— REQUIRED TASKS —
**1.** Print the passage of the Docker architecture post from "Docker is a" to "running the container.".
**2.** Carry on writing the post about Docker and its build tooling, picking up after its final sentence.

Docker and Pals

I recently read the excellent article “A Decade of Docker Container” by Anil Madhavapeddy, David J. Scott, and Justin Cormack. One thing I always enjoy when learning a tool is understanding the why: why it was created, what problem it solved, and which ideas made it possible. That article answers those questions for Docker and also traces the Linux primitives that made containers practical.

In this post, I want to visit different architecture components of Docker mentioned in the article. The idea here is to go a level deep in understanding Docker’s architecture and build a mental model of the container stack.

Docker

Docker provides a lighter-weight alternative to full virtual machines for running applications. Full VMs virtualize hardware and run a guest OS, while containers share the host kernel and isolate processes in user space.

Docker is a client-server application. dockerd acts as a daemon server that runs on the host machine. The docker CLI provides a easy way to interact with the Docker API to build image and run containers. Whenever you run a docker command for example, docker build or docker run, the CLI sends the request via RESTful Docker API to the dockerd daemon server.

There are two main components for running application inside a container: building a image to create a container and running the container.

Build

A Dockerfile is a text file containing instructions for installing the dependencies, copying the application code and defining how the application should run. The docker build command builds an image using Dockerfile file to create a container. The result bundle (container) acts as a self-contained environment for running that application.

Underneath, Docker uses BuildKit builder that takes input configuration file (e.g. Dockerfile or yaml or toml) to create a final Docker image that contains our application. It speeds up the building process by caching, parallelizing execution and skipping unchanged stages.

What is BuildKit?

BuildKit is Docker’s build engine. You can think of it as the system that takes a build definition, turns it into an internal dependency graph, executes that graph, and produces an artifact.

— SUPPLIED DATA —
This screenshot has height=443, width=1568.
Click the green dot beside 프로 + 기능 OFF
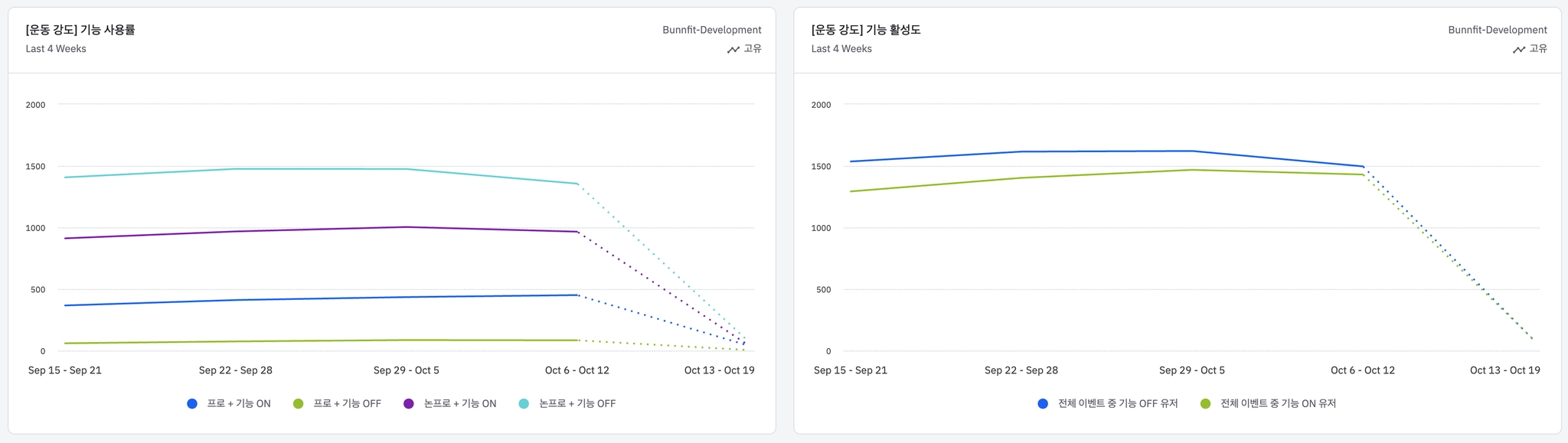(x=299, y=404)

— RESULTS —
**1.**
Docker is a client-server application. dockerd acts as a daemon server that runs on the host machine. The docker CLI provides a easy way to interact with the Docker API to build image and run containers. Whenever you run a docker command for example, docker build or docker run, the CLI sends the request via RESTful Docker API to the dockerd daemon server.

There are two main components for running application inside a container: building a image to create a container and running the container.

**2.**
Frontend

A frontend takes a human-readable build definition and converts it into a Merkle Directed Acyclic Graph (DAG) called Low-Level Build (LLB), which is BuildKit’s intermediate representation. LLB is not tied to Dockerfiles. A Dockerfile is just one frontend that emits LLB. Other frontends can generate the same representation from YAML, TOML, or custom DSLs. For example, Mopyfile uses a YAML-based specification as an alternative to a Dockerfile.

Low-Level Build (LLB)

LLB is a binary, protobuf-based, content-addressable DAG that describes build operations and their dependencies. Each node in the graph represents an operation, such as loading a source image (SourceOp) or executing a command (ExecOp). The edges represent dependencies between operations, which allows BuildKit to determine what can run in parallel and what must run sequentially.

In Dockerfile terms, a FROM instruction starts a new build stage, while instructions like RUN, COPY, and ADD are translated into LLB operations within that stage. Since the graph is content-addressable, the same operation with the same inputs produces the same cache key. This is the foundation of BuildKit’s caching model. The cache can be local or stored inline in the image or exported remotely to a registry (e.g. CI runners).

Here is an interactive explorer for Dockerfile that shows the corresponding LLB operations.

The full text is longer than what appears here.